Calculate Univariate Statistics
DESCRIPTION:
This function calculates a number of univariate statistics for a dataset.
The output can be grouped by a column.
This function requires the bigdata library section to be loaded.
USAGE:
bd.univariate(data, columns=NULL, by.columns=NULL, all=T, n=all,
nmiss=all, mean=all, median=all, mode=all, min=all,
max=all, range=all, var=all, stdev=all, stderr=all,
cv=all, skewness=all, kurtosis=all, q1=all, q3=all,
iqr=all, quantiles=all, probs=c(99, 95, 90, 10, 5, 1),
sum=all, uss=all, css=all, t=all, pr.t=all, msign=all,
pr.msign=all, sign.rank=all, pr.sign.rank=all, mu=NULL)
REQUIRED ARGUMENTS:
- data
-
data.frame or bdFrame obect
OPTIONAL ARGUMENTS:
- columns
-
identifies which columns to calculate univariate stats for. defaults to all columns
- by.columns
-
identifies which categorical columns to group statistics on. defaults to no columns
- all
-
Default value for statistic arguments. By default all statistics are computed.
To selectively exclude statistics, use all=T and set the arguments for the statistics to F.
To selectively include statistics, use all=F and set the arguments for the statistics to T.
- n
-
if TRUE, the count is included in the output.
- nmiss
-
if TRUE, the missing value count is included in the output.
- mean
-
if TRUE, the mean is included in the output.
- median
-
if TRUE, the median is included in the output.
- mode
-
if TRUE, the mode is included in the output.
- min
-
if TRUE, the minimum is included in the output.
- max
-
if TRUE, the maximum is included in the output.
- range
-
if TRUE, the range is included in the output.
- var
-
if TRUE, the variance is included in the output.
- stdev
-
if TRUE, the standard deviation is included in the output.
- stderr
-
if TRUE, the standard error is included in the output.
- cv
-
if TRUE, the coefficient of variation is included in the output.
- skewness
-
if TRUE, the skewness is included in the output.
- kurtosis
-
if TRUE, the kurtosis is included in the output.
- q1
-
if TRUE, the first quartile is included in the output.
- q3
-
if TRUE, the third quartile is included in the output.
- iqr
-
if TRUE, the range between 1st and 3rd quartiles is included in the output.
- quantiles
-
if TRUE, the quantiles corresponding to the
probs
values are included in the output.
- probs
-
specify the probability values for which quantiles are desired.
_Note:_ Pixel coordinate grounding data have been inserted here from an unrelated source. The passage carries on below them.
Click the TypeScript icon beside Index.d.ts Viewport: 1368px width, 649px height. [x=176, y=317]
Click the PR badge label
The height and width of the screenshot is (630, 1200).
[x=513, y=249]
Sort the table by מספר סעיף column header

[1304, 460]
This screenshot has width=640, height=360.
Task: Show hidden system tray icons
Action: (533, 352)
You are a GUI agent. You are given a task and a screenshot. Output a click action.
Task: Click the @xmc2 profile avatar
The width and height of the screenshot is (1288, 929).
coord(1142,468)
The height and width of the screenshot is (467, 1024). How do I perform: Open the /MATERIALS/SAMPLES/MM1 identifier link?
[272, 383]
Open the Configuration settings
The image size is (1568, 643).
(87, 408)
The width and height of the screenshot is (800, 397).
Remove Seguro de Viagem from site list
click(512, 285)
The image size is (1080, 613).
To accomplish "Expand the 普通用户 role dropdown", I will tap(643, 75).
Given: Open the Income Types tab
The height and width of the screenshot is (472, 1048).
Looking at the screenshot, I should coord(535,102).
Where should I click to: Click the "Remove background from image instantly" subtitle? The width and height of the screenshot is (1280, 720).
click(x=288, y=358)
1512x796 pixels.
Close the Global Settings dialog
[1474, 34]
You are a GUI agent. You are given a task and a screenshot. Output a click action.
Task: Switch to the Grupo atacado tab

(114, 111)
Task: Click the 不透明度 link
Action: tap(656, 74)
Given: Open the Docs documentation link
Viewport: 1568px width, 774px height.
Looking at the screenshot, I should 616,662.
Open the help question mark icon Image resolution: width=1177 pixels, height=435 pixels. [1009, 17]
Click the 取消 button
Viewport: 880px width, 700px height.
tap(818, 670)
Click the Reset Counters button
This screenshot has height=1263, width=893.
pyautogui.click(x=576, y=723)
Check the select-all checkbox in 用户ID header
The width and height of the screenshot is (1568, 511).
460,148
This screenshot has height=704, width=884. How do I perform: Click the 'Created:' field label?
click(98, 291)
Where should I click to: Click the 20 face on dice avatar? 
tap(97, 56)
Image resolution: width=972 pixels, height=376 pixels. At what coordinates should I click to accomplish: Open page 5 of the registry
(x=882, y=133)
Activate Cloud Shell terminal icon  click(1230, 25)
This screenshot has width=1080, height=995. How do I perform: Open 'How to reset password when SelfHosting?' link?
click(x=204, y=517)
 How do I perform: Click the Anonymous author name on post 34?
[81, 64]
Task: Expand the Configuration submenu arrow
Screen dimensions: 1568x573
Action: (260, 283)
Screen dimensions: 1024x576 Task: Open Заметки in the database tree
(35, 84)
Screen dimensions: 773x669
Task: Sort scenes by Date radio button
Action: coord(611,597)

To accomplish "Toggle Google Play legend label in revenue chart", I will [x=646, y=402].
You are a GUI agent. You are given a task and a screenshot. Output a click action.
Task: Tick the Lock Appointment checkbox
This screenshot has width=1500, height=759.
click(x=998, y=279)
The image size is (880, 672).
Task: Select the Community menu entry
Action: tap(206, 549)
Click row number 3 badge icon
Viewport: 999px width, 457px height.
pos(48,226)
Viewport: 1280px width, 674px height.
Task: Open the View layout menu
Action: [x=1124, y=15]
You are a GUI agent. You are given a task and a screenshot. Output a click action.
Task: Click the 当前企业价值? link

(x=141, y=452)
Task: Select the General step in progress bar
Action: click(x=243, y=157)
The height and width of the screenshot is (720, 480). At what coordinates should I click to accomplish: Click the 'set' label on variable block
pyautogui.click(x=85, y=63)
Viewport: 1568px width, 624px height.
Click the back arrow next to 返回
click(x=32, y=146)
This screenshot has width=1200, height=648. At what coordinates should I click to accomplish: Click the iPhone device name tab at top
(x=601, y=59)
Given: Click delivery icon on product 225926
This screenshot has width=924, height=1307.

Used if
quantiles
is TRUE.
- sum
-
if TRUE, the sum is included in the output.
- uss
-
if TRUE, the uncorrected sum of squares is included in the output.
- css
-
if TRUE, the corrected sum of squares is included in the output.
- t
-
if TRUE, the Student's t is included in the output.
- pr.t
-
if TRUE, the prob > |t| is included in the output.
- msign
-
if TRUE, the sign statistic is included in the output.
- pr.msign
-
if TRUE, the prob > |msign| is included in the output.
- sign.rank
-
if TRUE, the signed rank statistic is included in the output.
- pr.sign.rank
-
if TRUE, the prob > |sign.rank| is included in the output.
- mu
-
numeric value used in Student's T, Signed Rank, and Sign Statistic. Defaults to column mean.
VALUE:
if a single set of univariate statistics is returned, a named list is returned.
If several sets are returned
(for example statistics for several columns or a column grouped on by.columns),
a matrix of named lists is returned.
SEE ALSO:
EXAMPLES:
# Include the 33rd and 66th quantiles in the univariate statistics for Fuel
bd.univariate(data=fuel.frame, columns="Fuel", probs=c(33,66))
# Include the 33rd and 66th quantiles in the univariate statistics
# for all columns grouped by Type
bd.univariate(data=fuel.frame, by.columns="Type", probs=c(33,66))